Eröffnung der 49. Jahresausstellung Bottroper Künstler

Kein Kandinsky

„Mhm“, Blum stülpte nachdenklich seine Lippen, fuhr mit dem Zeigefinger über den Rand seiner Melone, so, als wolle er prüfen, ob sich dort Staub angesammelt hatte, und formulierte in Gedanken eine Kunstkritik: „Dieses titellose Gemälde zeigt ein dynamisches Spiel aus Farben und Formen. Auf der Leinwand entfalten sich lebhafte Blautöne, die an rauschende Wasser erinnern, während warme Gelb- und Orangetöne wie Sonnenstrahlen durch die kühle Tiefe brechen. Geschwungene Linien und organische Formen scheinen in einem ständigen Fluss zu sein, als ob sie sich in einem Traum bewegen. Die Textur des Öls verleiht dem Werk eine haptische Qualität, die den Eindruck von Bewegung verstärkt. Inmitten des Chaos strahlt ein zarter Punkt in Weiß, der Hoffnung und Klarheit symbolisiert – ein Lichtblick in der unendlichen Weite der Emotionen.“

„Papperlapapp!“, Blum musste über seine Kunstkritik innerlich grinsen. Dieses abstrakte Gemälde ähnelte eher einem ausgeflippten Kardiogramm als einem Kandinsky. Blum fragte sich, womit der Künstler das Auswahlkomitee wohl in der Hand hatte, um mit diesem Werk in die 49. Jahresausstellung Bottroper Künstler zu gelangen.

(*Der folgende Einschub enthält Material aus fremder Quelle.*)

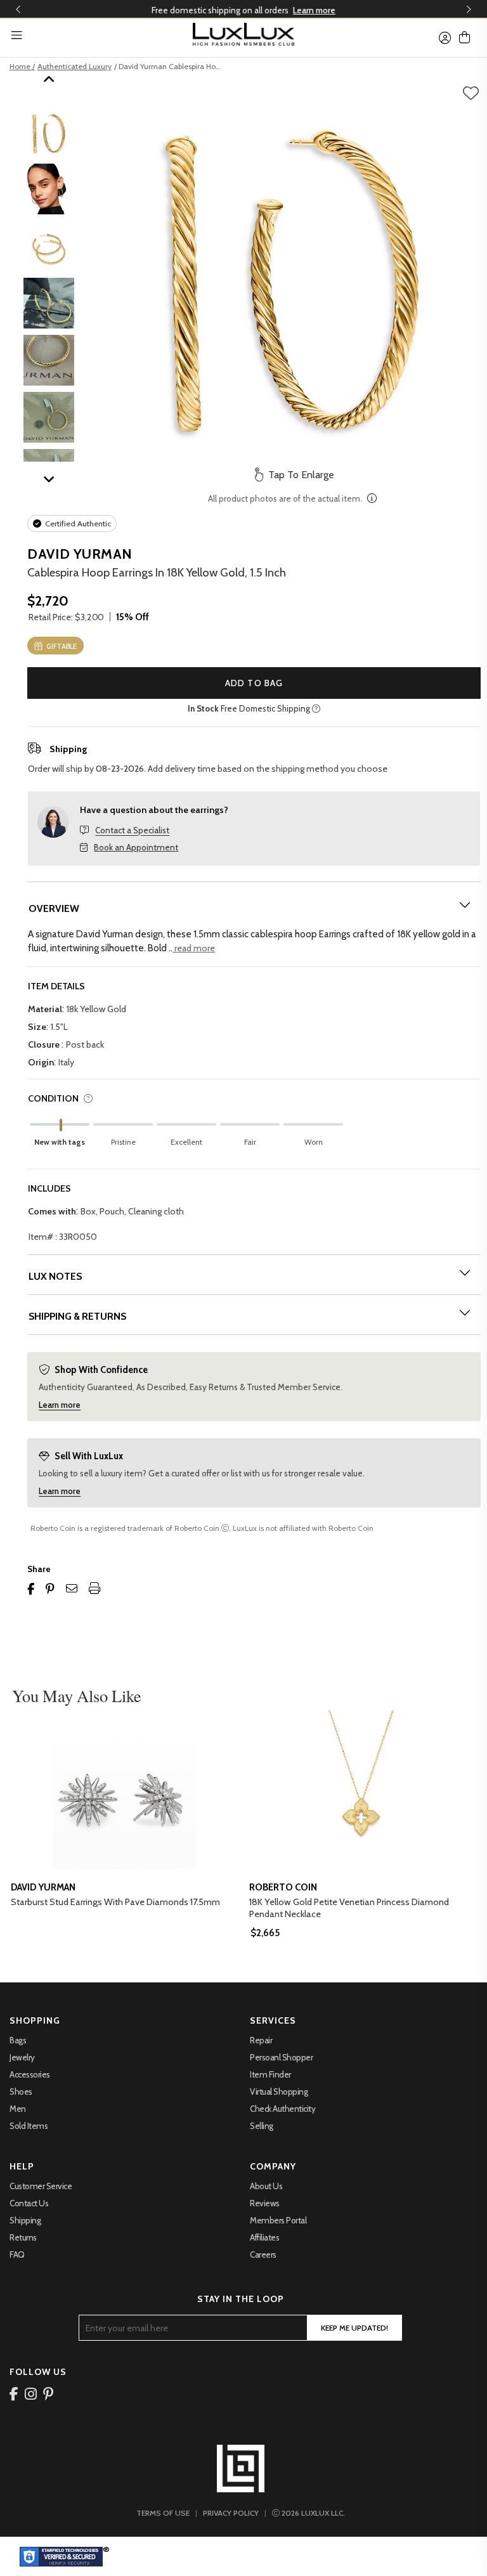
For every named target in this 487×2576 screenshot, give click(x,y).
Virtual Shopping (279, 2091)
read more (193, 948)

Die meisten der 76 präsentierten Werke gefielen Leopold Blum gut, aber eben nicht alle. Insgesamt hatte die Jury – bestehend aus Andrea Swoboda, Harald Sieger, Rebecca Bujnowski, Monika Lioba Lang, Jochen Brunnhofer sowie Museumsdirektorin Linda Walther – für die 49. Jahresausstellung Arbeiten von 43 Künstlerinnen und Künstlern ausgewählt. Keine leichte Entscheidung, summa summarum wurden 319 Werke von 87 Personen eingereicht.

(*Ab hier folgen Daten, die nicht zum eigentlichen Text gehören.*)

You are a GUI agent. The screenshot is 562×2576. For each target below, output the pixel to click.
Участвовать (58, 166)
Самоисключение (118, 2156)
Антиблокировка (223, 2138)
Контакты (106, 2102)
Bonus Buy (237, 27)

Von Arno Heinrich bis Linda Walther

Das Museumszentrum Quadrat im Bottroper Stadtgarten gehörte zu Leopold Blums Lieblingsorten. Schon in Kindertagen, als es das Quadrat noch nicht gab, hatte Blum oft mit seinen Freunden im alten Heimatmuseum Verstecken gespielt. 1961 wurde das ehemalige Wohnhaus des ersten Amtsgerichtsdirektors zum Heimatmuseum der Stadt Bottrop, mit Arno Heinrich als Museumsdirektor. 1976 markierte der Bau des „Museumszentrum Quadrat“ eine neue Ausrichtung. Die Moderne Galerie wurde eröffnet und das Heimatmuseum in das „Museum für Ur- und Ortsgeschichte“ umgewandelt, mit der neu erbauten Eiszeithalle.

1.000 Augen

Die Ausstellungseröffnung war wie immer sehr gut besucht. Kein Wunder, schließlich brachten die meisten der Auserwählten ein paar Freunde und Familienangehörige gleich mit. Auch zahlreiche Repräsentanten der Stadt und der Kulturszene tummelten sich unter den Besuchern. Blum hob kurz seine Melone, ein Erbstück, das sein Urgroßvater angeblich von den englischen Hutmachern Thomas und William Bowler erworben hatte, und begrüßte Bürgermeisterin Monika Budke, die gerade ein Pop-Art-Gemälde bewunderte. „Guten Tag, Frau Bürgermeisterin.“

„Hallo, Herr Blum. Oder sollte ich good afternoon Mister Hitchcock sagen?“

„As you wish, my dear“, antwortete Blum, der tatsächlich eine frappierende Ähnlichkeit mit Alfred Hitchcock aufwies und gelegentlich als Doppelgänger engagiert wurde. „Sie wissen ja, mehrere Persönlichkeiten zu besitzen, ist derzeit en vogue.“

„Sie sagen es. Ich denke auch darüber nach, mir ein oder zwei weitere zuzulegen. Kann mich aber nicht so recht entscheiden“, flachste Bürgermeisterin Budke.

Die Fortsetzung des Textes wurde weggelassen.